WHAT THIS TASK INVOLVES » Find "Facebook (562, 2205)" and "Programs (148, 245)" in the records below. Copy the lines holding them and every line between, exactly, and no others.
### SUPPLIED DATA ###
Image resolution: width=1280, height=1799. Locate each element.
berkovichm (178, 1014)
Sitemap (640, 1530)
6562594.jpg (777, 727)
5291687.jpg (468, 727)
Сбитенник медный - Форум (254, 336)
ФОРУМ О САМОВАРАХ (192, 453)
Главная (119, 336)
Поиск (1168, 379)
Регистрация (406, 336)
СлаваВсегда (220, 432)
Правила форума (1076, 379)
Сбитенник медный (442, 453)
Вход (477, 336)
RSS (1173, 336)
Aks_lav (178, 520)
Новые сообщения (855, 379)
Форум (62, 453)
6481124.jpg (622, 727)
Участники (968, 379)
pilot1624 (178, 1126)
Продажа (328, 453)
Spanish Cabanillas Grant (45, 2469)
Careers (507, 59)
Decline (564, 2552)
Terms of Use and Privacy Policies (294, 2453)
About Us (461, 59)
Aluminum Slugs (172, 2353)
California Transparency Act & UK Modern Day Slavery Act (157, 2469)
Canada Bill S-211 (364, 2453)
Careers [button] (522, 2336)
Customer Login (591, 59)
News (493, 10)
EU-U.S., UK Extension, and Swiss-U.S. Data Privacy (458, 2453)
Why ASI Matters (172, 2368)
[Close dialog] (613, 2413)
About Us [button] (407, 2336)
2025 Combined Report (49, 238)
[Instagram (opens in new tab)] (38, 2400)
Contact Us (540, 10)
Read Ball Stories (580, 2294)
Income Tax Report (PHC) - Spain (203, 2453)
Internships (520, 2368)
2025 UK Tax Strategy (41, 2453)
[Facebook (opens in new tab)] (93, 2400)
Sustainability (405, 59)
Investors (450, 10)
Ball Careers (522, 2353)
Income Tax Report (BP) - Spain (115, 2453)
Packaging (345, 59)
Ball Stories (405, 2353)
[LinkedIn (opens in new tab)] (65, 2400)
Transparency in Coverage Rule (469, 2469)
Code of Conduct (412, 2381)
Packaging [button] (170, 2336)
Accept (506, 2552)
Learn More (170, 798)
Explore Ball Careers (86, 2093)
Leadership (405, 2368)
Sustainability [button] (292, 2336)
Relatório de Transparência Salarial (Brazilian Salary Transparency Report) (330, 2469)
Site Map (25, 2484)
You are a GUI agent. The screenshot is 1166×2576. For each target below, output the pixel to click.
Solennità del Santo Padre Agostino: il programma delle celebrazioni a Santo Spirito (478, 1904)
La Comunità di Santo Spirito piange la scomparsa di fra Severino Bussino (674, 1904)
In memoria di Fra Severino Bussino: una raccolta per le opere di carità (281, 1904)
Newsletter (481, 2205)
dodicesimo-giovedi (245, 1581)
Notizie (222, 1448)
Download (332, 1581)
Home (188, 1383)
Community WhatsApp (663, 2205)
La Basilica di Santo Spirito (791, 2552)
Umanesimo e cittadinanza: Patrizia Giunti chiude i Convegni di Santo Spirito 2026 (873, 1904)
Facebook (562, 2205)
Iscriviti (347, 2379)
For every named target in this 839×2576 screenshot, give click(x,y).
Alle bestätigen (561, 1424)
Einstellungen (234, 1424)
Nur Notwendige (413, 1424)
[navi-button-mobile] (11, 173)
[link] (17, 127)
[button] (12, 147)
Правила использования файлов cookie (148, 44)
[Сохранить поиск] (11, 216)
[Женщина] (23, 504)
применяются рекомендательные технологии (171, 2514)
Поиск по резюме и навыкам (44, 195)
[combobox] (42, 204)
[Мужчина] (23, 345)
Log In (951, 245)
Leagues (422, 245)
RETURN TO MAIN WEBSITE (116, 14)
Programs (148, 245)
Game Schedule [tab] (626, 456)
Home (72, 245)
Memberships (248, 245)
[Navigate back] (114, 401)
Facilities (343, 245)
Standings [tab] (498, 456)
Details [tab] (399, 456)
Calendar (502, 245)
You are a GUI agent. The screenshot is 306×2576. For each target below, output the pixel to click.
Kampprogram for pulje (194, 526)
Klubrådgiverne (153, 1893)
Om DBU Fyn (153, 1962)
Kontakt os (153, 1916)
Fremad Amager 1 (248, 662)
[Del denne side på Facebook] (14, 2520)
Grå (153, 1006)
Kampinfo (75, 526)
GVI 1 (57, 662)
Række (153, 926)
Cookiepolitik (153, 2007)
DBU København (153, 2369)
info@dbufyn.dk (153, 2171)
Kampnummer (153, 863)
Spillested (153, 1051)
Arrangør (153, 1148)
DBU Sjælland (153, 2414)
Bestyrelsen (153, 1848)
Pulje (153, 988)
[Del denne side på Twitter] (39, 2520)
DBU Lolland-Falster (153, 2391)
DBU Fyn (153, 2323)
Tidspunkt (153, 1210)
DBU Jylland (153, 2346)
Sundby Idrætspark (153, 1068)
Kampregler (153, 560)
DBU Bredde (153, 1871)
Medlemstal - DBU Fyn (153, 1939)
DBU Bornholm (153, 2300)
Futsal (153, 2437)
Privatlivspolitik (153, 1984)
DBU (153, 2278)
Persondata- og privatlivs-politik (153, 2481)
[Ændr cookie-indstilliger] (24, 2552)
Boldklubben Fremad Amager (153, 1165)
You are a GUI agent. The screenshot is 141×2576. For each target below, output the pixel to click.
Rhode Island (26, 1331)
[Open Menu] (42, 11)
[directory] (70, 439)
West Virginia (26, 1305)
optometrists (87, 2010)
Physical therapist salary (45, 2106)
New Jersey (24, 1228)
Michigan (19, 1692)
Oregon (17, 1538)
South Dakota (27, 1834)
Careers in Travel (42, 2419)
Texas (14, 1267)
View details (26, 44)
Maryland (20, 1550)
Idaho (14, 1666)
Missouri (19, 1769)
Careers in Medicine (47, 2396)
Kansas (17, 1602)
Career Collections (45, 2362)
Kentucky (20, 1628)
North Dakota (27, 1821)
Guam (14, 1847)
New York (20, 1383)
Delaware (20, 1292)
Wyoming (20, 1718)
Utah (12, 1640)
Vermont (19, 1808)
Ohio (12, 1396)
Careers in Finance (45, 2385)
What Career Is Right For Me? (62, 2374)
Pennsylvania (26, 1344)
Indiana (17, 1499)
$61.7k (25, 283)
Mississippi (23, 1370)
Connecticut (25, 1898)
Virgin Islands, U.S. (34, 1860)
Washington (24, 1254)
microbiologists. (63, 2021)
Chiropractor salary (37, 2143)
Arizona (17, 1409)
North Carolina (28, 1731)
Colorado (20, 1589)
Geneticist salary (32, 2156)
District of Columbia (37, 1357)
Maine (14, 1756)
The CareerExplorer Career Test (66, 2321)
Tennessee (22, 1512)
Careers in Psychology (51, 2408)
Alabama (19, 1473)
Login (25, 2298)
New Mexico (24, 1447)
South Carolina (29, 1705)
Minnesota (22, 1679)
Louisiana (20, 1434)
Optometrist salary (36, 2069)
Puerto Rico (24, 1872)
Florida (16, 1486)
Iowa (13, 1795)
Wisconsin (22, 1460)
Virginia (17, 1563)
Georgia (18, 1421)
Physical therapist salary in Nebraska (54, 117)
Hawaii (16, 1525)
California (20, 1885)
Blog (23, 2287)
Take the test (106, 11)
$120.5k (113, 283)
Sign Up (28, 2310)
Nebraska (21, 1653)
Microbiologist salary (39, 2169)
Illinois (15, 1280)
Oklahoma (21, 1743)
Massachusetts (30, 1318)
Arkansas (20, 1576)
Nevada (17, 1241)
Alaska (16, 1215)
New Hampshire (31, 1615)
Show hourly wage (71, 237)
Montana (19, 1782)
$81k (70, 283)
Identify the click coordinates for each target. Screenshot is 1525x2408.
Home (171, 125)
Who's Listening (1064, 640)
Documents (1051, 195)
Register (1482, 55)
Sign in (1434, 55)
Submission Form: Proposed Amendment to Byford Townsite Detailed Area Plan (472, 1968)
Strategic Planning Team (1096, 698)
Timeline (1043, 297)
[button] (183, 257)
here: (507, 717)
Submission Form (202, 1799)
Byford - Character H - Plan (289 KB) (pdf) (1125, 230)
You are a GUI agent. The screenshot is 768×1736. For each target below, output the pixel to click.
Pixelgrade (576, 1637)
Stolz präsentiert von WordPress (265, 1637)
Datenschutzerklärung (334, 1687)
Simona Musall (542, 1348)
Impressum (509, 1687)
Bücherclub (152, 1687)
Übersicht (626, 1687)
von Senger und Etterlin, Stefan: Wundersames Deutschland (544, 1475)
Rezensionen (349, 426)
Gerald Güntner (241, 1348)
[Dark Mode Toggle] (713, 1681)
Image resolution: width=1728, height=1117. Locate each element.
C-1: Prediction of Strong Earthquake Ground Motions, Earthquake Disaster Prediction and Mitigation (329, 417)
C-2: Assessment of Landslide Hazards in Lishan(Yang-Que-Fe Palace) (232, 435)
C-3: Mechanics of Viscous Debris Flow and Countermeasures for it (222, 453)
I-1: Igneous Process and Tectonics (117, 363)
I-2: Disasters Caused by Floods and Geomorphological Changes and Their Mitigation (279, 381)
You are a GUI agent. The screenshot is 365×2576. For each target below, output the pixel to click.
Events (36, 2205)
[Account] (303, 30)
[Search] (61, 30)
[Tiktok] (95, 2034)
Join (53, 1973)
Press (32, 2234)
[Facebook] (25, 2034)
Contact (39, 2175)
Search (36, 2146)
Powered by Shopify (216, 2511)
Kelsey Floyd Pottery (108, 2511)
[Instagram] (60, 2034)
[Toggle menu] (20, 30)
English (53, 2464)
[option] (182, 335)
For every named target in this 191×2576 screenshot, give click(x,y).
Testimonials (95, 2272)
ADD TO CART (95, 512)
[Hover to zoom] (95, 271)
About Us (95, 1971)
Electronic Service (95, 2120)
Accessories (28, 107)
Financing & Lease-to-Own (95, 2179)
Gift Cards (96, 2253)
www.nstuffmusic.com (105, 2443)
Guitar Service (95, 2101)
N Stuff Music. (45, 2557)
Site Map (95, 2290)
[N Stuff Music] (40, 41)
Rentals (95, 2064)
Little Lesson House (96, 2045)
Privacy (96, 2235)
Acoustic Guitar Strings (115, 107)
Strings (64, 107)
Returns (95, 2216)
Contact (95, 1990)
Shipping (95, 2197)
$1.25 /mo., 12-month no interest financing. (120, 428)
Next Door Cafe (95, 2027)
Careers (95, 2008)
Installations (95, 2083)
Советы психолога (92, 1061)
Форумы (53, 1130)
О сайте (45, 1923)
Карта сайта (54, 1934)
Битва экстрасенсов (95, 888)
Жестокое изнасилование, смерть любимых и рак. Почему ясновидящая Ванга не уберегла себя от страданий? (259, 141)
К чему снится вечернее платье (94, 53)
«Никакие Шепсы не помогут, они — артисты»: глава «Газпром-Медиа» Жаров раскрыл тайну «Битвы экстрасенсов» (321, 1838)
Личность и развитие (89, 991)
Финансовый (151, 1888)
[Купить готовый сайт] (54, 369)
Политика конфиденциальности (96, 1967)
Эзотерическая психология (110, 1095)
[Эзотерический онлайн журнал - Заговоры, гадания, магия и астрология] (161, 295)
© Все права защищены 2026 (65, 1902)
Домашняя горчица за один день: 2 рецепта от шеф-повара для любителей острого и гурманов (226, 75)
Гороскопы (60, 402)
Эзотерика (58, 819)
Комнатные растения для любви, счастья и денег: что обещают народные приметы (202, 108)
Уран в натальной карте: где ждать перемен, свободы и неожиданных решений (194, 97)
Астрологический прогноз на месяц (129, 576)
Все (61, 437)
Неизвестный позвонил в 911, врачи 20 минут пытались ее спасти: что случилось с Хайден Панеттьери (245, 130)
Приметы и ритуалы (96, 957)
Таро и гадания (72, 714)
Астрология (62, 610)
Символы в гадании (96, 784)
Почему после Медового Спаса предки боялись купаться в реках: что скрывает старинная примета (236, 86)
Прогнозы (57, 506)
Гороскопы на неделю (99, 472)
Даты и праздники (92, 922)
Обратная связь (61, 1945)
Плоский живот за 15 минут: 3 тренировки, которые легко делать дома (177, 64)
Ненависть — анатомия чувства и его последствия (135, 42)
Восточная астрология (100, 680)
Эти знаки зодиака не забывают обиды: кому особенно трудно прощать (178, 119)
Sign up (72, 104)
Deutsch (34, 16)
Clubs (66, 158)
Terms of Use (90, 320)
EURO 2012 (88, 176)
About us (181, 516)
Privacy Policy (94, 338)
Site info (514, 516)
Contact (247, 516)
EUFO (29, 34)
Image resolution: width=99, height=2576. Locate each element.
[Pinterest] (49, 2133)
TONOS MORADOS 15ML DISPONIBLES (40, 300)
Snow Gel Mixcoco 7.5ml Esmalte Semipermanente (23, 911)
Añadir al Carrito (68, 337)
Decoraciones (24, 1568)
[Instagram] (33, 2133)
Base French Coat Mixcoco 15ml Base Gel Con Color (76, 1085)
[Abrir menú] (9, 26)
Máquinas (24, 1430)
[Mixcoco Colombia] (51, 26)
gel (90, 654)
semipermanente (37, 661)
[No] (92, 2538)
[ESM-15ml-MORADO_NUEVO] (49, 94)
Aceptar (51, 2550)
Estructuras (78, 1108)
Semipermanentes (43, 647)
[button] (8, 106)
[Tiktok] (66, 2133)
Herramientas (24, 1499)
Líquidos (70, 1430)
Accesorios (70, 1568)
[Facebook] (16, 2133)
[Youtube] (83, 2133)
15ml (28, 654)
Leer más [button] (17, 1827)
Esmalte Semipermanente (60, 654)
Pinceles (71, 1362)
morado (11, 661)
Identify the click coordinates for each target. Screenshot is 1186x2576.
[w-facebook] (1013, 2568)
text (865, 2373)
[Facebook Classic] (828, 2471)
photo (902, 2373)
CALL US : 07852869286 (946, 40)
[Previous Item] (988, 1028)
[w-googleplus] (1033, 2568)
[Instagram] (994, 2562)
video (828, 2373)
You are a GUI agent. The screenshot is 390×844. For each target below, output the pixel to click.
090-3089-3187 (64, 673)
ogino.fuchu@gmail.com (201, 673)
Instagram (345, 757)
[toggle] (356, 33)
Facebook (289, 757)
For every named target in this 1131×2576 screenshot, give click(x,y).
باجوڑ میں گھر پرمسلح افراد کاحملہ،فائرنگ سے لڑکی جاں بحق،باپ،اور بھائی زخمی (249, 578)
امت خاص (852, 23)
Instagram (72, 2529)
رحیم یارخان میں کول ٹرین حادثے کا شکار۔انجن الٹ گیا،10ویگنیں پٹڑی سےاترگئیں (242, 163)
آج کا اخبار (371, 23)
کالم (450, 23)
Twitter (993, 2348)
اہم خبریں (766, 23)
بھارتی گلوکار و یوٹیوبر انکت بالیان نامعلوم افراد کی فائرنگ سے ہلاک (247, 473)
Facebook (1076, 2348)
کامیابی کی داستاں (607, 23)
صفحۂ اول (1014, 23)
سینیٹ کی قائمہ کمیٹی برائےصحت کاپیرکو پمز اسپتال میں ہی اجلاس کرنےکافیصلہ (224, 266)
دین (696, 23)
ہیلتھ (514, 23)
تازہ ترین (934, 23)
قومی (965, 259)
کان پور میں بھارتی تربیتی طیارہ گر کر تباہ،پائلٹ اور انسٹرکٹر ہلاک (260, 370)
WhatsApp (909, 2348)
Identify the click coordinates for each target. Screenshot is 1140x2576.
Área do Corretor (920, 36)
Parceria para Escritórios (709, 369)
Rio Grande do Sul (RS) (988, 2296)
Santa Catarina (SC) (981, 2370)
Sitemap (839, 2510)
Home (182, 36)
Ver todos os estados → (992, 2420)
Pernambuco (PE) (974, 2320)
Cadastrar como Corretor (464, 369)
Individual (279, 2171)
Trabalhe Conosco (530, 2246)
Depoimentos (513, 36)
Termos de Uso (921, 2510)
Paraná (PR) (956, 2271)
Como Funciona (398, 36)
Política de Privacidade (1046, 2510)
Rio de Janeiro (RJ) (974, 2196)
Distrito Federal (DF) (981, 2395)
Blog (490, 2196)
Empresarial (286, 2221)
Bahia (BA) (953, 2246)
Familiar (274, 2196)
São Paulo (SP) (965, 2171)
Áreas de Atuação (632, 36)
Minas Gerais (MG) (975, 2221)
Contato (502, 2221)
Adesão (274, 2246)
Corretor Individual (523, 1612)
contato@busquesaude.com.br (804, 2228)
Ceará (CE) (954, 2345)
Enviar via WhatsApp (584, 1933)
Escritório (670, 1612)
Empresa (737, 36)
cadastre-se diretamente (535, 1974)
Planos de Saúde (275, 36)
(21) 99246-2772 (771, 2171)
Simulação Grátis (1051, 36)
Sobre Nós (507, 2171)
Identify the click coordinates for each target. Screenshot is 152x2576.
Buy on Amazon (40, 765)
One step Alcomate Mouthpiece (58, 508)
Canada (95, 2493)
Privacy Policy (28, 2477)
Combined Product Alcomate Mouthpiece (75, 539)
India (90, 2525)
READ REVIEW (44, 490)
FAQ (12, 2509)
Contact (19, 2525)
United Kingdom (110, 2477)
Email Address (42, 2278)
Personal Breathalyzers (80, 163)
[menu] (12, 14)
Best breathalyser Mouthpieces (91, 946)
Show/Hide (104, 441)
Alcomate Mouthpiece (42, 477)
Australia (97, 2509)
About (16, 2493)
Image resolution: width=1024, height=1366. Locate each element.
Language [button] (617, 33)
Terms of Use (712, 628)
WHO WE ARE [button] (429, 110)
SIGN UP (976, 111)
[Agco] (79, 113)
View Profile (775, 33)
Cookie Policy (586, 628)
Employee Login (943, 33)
###
EXERCISE ANSWER »
Facebook (562, 2205)
Iscriviti (347, 2379)
For every named target in this 839×2576 screenshot, give click(x,y).
Alle bestätigen (561, 1424)
Einstellungen (234, 1424)
Nur Notwendige (413, 1424)
[navi-button-mobile] (11, 173)
[link] (17, 127)
[button] (12, 147)
Правила использования файлов cookie (148, 44)
[Сохранить поиск] (11, 216)
[Женщина] (23, 504)
применяются рекомендательные технологии (171, 2514)
Поиск по резюме и навыкам (44, 195)
[combobox] (42, 204)
[Мужчина] (23, 345)
Log In (951, 245)
Leagues (422, 245)
RETURN TO MAIN WEBSITE (116, 14)
Programs (148, 245)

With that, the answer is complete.